------ Vorliegender Text ------

Einer, der das nicht nötig hatte, war Wilhelm Solms. Denn alle Ideologien
demaskierte er mit Karl Marx als notwendig falsches Bewußtsein. Keine
schlechte Lehre für einen Professor am [1][Institut für Neuere Deutsche
Literatur in Marburg]. Ebenso sympathisch war seine Zuneigung zu
Außenseitern, war er doch selber einer.
Geboren 1937 im mittelhessischen Lich als Wilhelm Prinz
Solms-Hohensolms-Lich wurde er von klein auf anders behandelt als alle
Anderen. Natürlich mit Ausnahme seiner zwei Brüder, der Ältere übernahm als
8. Fürst die Verantwortung für Schloß und Besitzungen, während der Jüngere
Karriere in der FDP machte. Wilhelm Solms faßte das Konzept der FDP
übrigens bündig so zusammen: Stellen sie sich ein Zimmer mit zwanzig
zufällig zusammengewürfelten Personen vor. Mindestens einer von denen ist
ein Unsympath. Und das ist der FDP-Wähler.

------

Prüfe, ob die folgenden Aussagen zum Text über Wilhelm Solms passen, und beantworte jede mit Ja oder Nein samt wörtlichem Zitat der entscheidenden Stelle: (a) Wilhelm Solms kam 1937 in Lich zur Welt. (b) Sein jüngerer Bruder übernahm als 8. Fürst Schloß und Besitzungen. (c) Solms entlarvte Ideologien mit Karl Marx als notwendig falsches Bewußtsein.

------ Angezeigte Daten ------

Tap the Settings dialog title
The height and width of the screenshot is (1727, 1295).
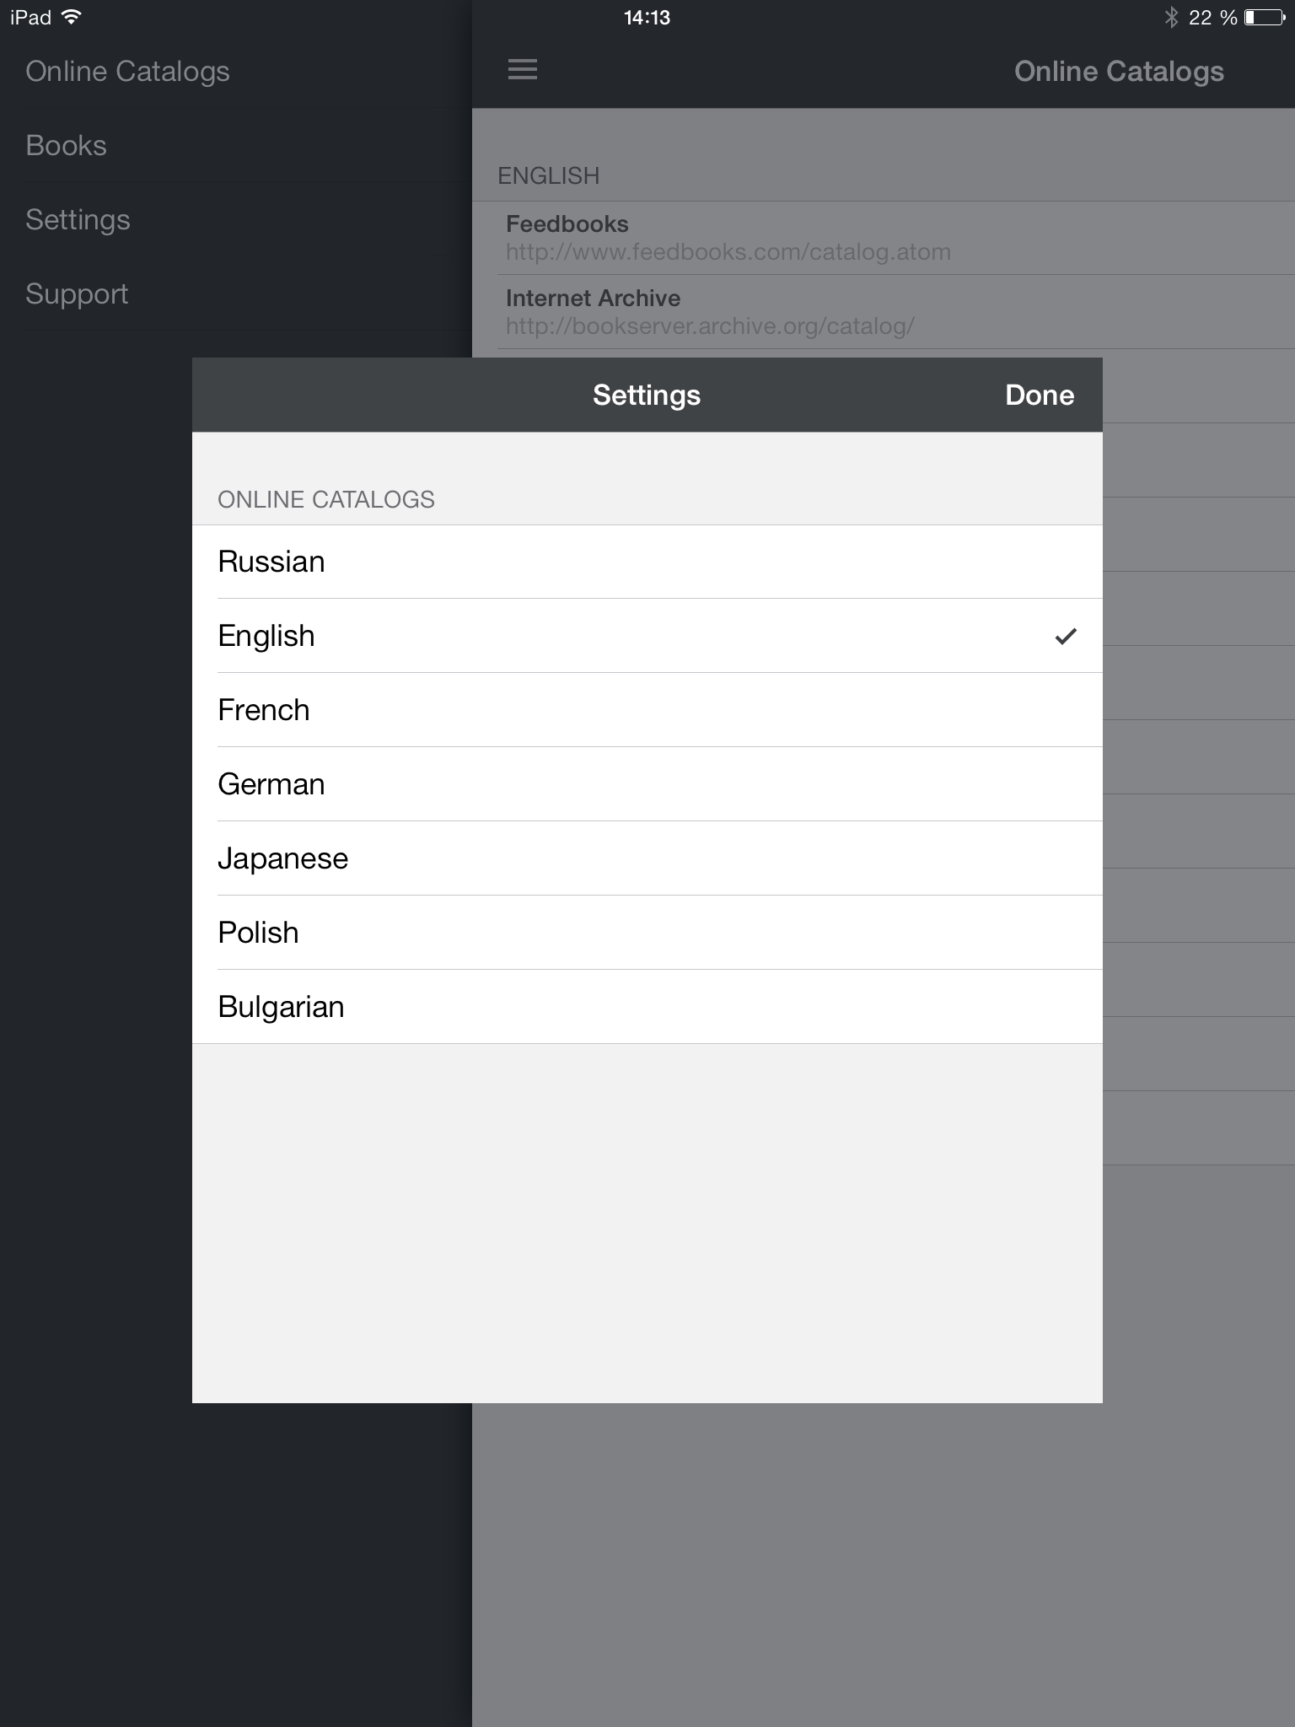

------

→ **Lösung**:
(a) Ja: „Geboren 1937 im mittelhessischen Lich“
(b) Nein: „der Ältere übernahm als 8. Fürst die Verantwortung für Schloß und Besitzungen, während der Jüngere Karriere in der FDP machte“
(c) Ja: „alle Ideologien demaskierte er mit Karl Marx als notwendig falsches Bewußtsein“